The Employee Retirement Income Security Act (ERISA) preemption protections for employer-sponsored self-funded health plans have walked a tight rope for almost a half century. ERISA preemption prevents application of state insurance (or banking or securities) laws that “relate to” a self-funded plan. In recent years, however, the winds of change have made treading the tight rope of ERISA preemption an uncertain proposition.
It’s a complex issue. On the one hand, ERISA preemption helps multistate employers with self-funded health plans abide by a uniform set of rules, helping them to control costs, ease administration and maintain affordability. On the other hand, states often enact these laws with a similar intent of controlling costs and reaching as many of their residents as possible, particularly concerning prescription drugs.
Before examining today’s landscape, let’s briefly look at three recent judicial events:
- In 2020, the US Supreme Court (Rutledge v. Pharm. Care Mgmt. Ass’n, No. 18-540 (U.S. Dec. 10, 2020)) upheld an Arkansas law restricting activities by pharmacy benefit managers (PBMs). The Rutledge decision concluded that “ERISA does not pre-empt state rate regulations that merely increase costs or alter incentives for ERISA plans without forcing plans to adopt any particular scheme of substantive coverage.” Prior to the opinion, the US Department of Labor (DOL) and Solicitor General submitted a “friend of the court” brief that was consistent with the court’s holding.
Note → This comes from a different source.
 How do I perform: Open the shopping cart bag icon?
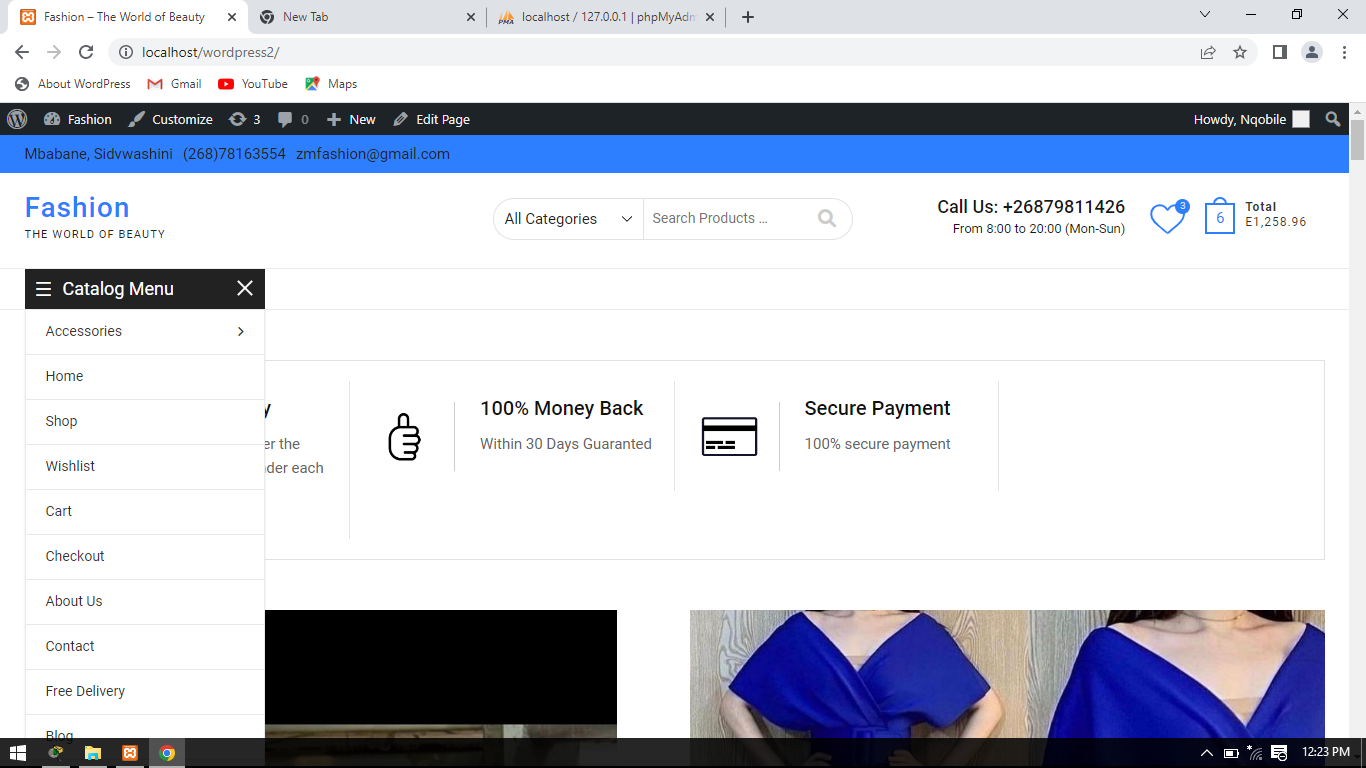[1219, 217]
- A year later, a similar ERISA preemption challenge was rejected by the 8th US Circuit Court of Appeals in upholding a North Dakota PBM law. The Wehbi decision echoed Rutledge, concluding that “none of the challenged provisions has an impermissible connection with ERISA plans.”
- Most recently, the ERISA Industry Committee petitioned the US Supreme Court to review a Seattle health coverage ordinance on ERISA preemption grounds. Again, DOL and the Solicitor General weighed in, arguing no preemption. (Note DOL consistency on this issue, despite a change in administrations.) Today, the Seattle law remains intact because the court declined to review the case in late 2022.
Fast forward to today. Another case will soon test the balance of the ERISA preemption tight rope: Pharm. Care Mgmt. Ass’n v. Mulready, pending before the 10th US Circuit Court of Appeals. Last year, a district court decision upheld Oklahoma’s Right to Pharmacy Choice Act. Once again, DOL and the Solicitor General have been asked to comment, this time by April 10. It will be interesting to see if the DOL continues or deviates from its recent position on ERISA preemption.
In addition, state legislatures are considering bills that would further challenge ERISA preemption. For example, two bills pending in Maryland (HB 357/SB 898) would eliminate the ERISA distinction between fully insured and self-funded plans for PBM laws. Other bills are silent on whether they apply to PBMs working on behalf of self-funded plans, apparently leaving that decision to state regulators. Should any of these bills become law, we certainly expect litigation to follow.
So what should an employer/plan sponsor do avoid a fall from the high wire?
- Make sure your key decision makers appreciate what is at stake. For background, see last year’s ERISA primer GRIST.
- Be aware of legislative efforts in your state (and on Capitol Hill) and take action when appropriate.
- Realize that state legislation – when enacted – may require benefit plan changes, particularly related to prescription drugs.